A series of records:
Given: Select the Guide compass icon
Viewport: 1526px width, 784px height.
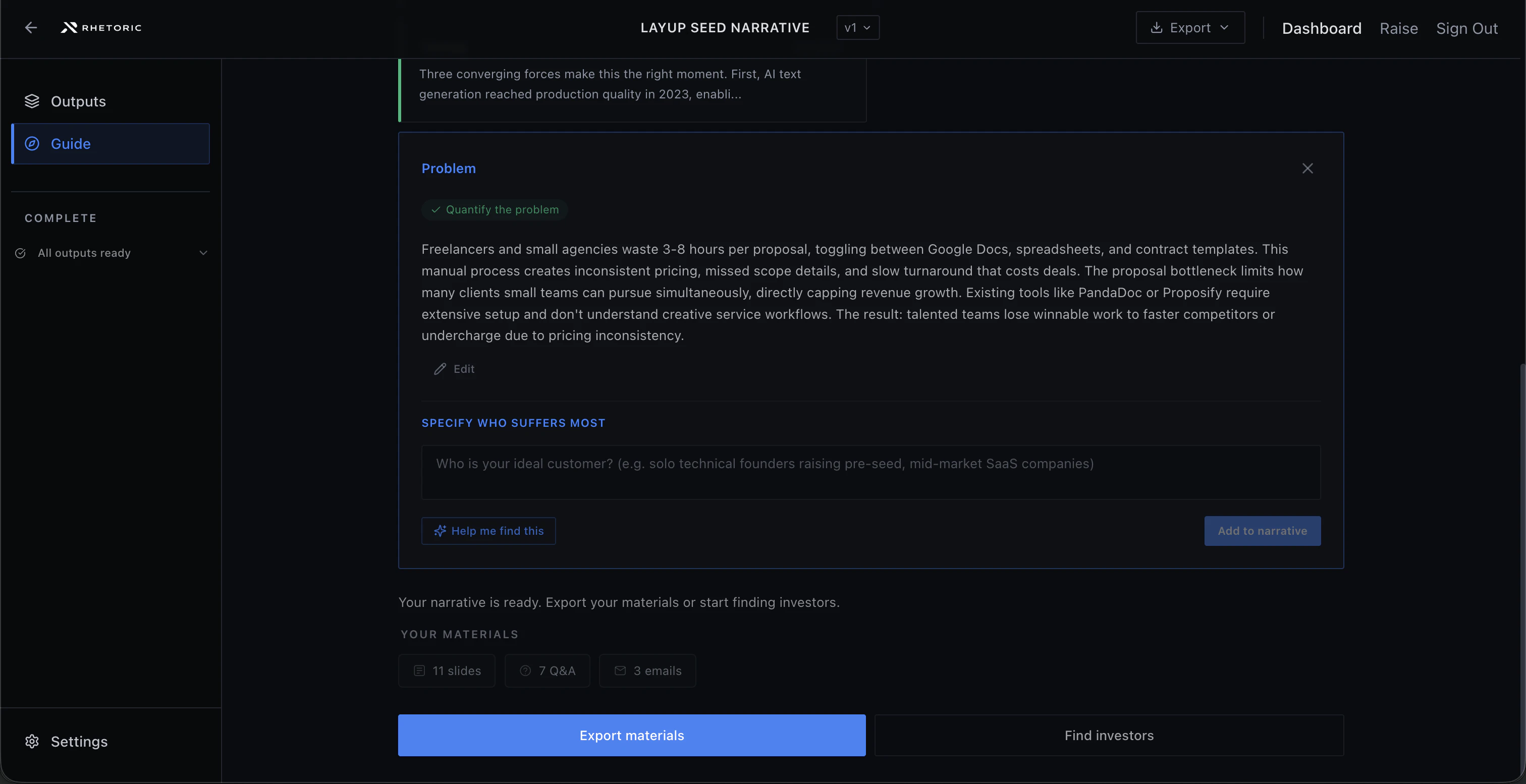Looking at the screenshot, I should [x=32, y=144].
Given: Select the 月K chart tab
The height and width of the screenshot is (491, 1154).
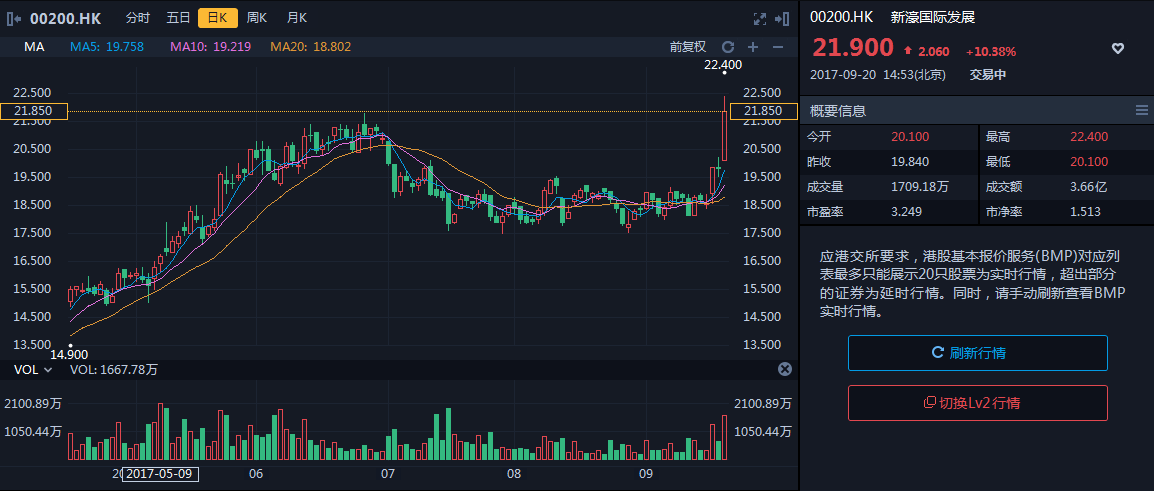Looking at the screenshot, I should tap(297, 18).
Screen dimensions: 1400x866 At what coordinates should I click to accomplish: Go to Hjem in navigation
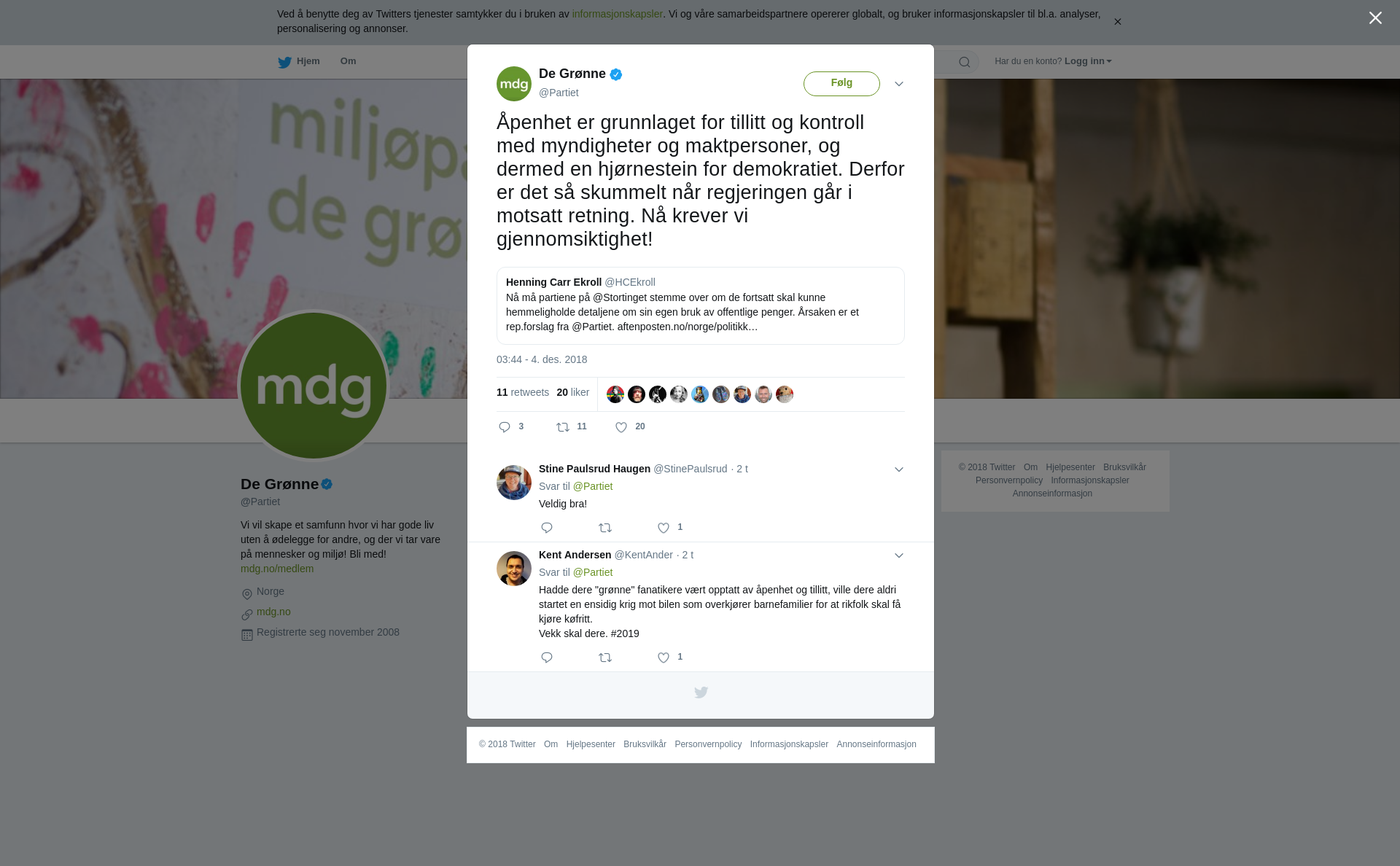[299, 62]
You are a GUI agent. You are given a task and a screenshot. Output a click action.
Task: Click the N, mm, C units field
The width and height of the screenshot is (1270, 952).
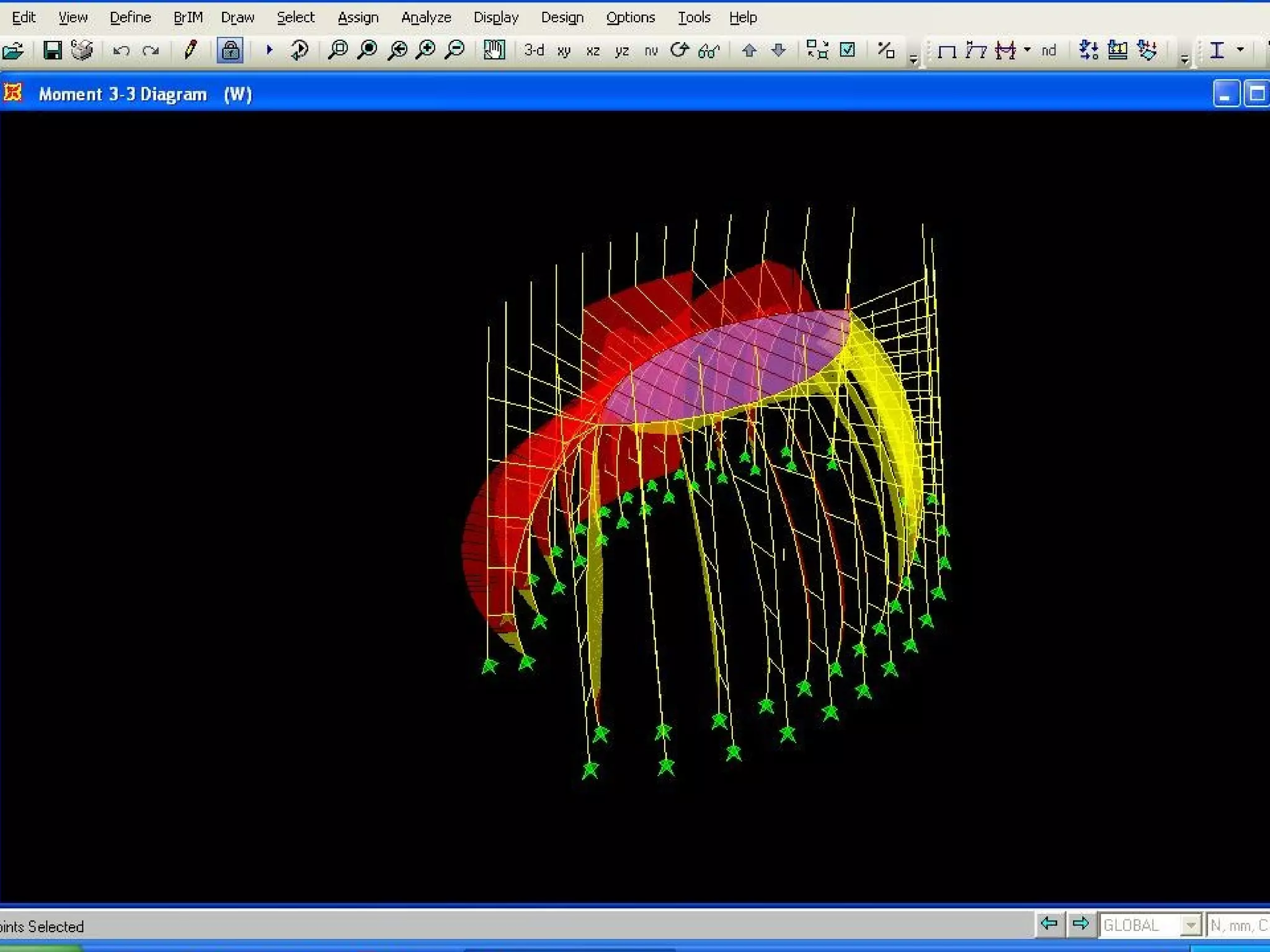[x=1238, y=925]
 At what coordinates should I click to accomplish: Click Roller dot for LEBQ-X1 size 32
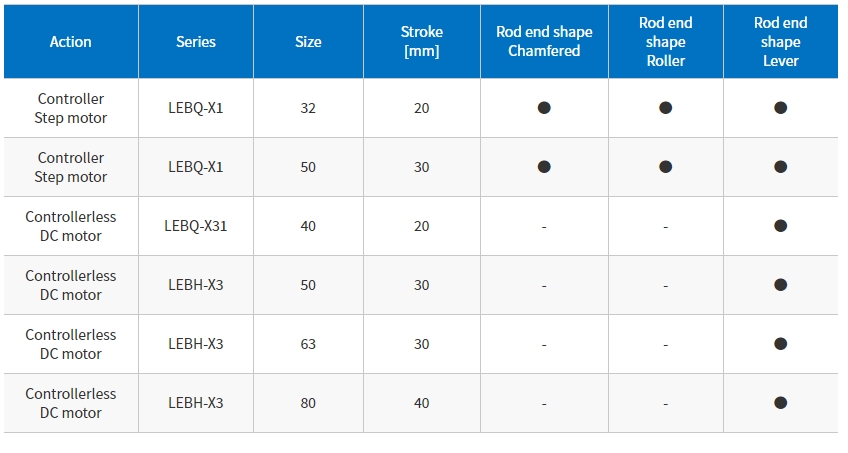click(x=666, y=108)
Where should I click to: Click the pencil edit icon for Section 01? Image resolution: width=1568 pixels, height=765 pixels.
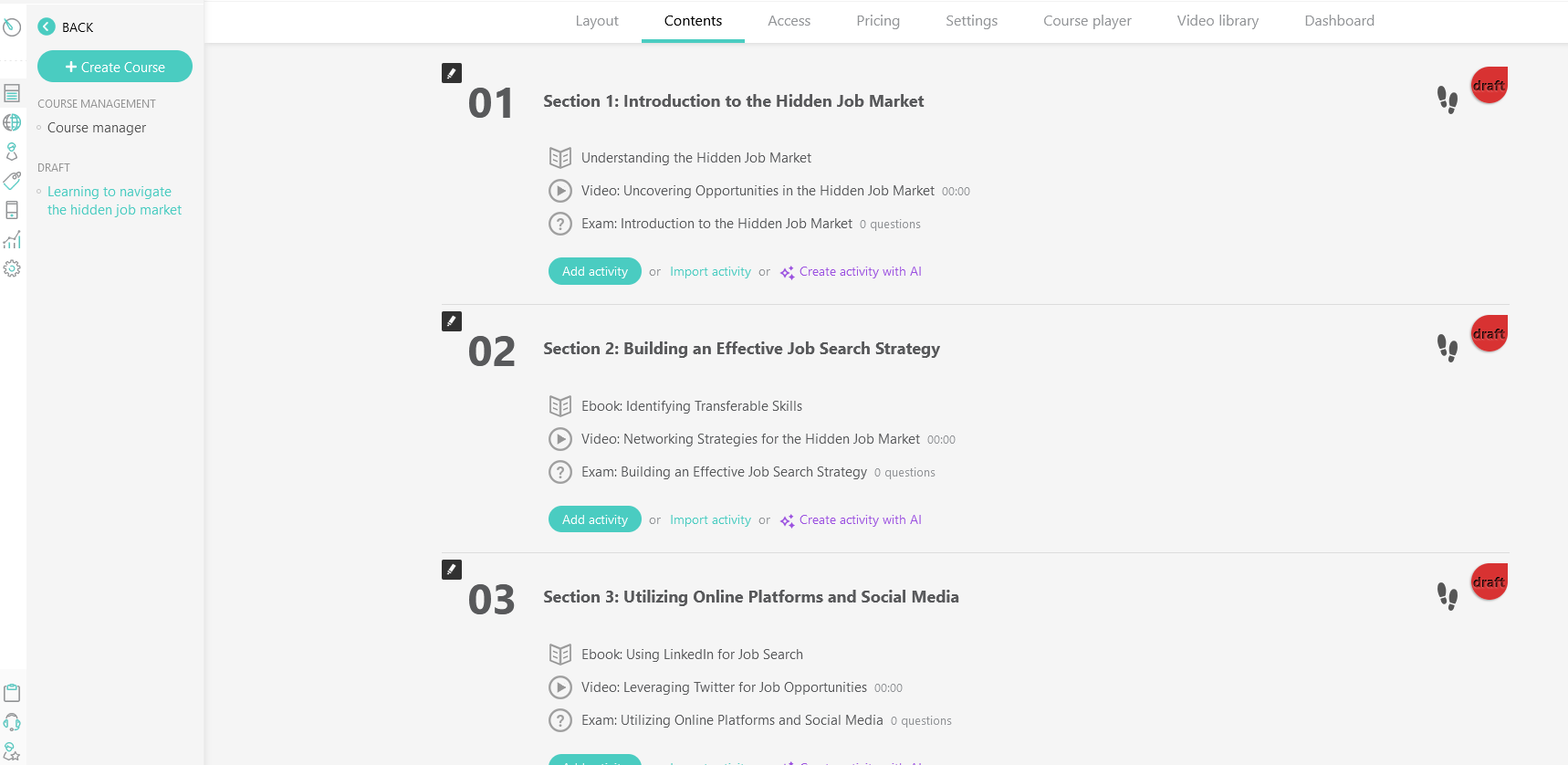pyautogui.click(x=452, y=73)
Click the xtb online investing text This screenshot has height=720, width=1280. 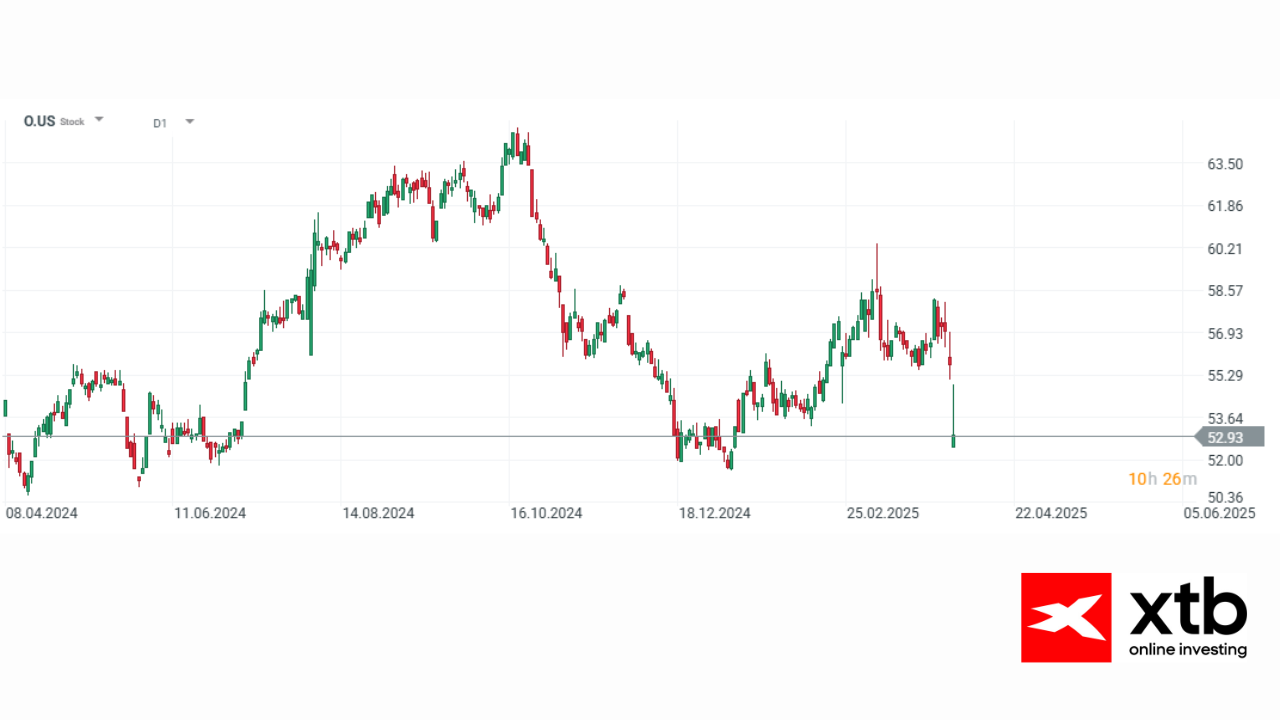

● Stated problem
Please reproduce every one of the records above word for word, leaving the pictures out.

● Result for this exercise
Given: Select the Guide compass icon
Viewport: 1526px width, 784px height.
Looking at the screenshot, I should [x=32, y=144].
Given: Select the 月K chart tab
The height and width of the screenshot is (491, 1154).
Looking at the screenshot, I should tap(297, 18).
Screen dimensions: 1400x866 At what coordinates should I click to accomplish: Go to Hjem in navigation
[299, 62]
You are a GUI agent. You are given a task and a screenshot. Output a click action.
Task: Click the N, mm, C units field
The width and height of the screenshot is (1270, 952).
[x=1238, y=925]
 At what coordinates should I click to accomplish: Click Roller dot for LEBQ-X1 size 32
click(x=666, y=108)
Where should I click to: Click the pencil edit icon for Section 01? Image resolution: width=1568 pixels, height=765 pixels.
pyautogui.click(x=452, y=73)
Click the xtb online investing text This screenshot has height=720, width=1280. 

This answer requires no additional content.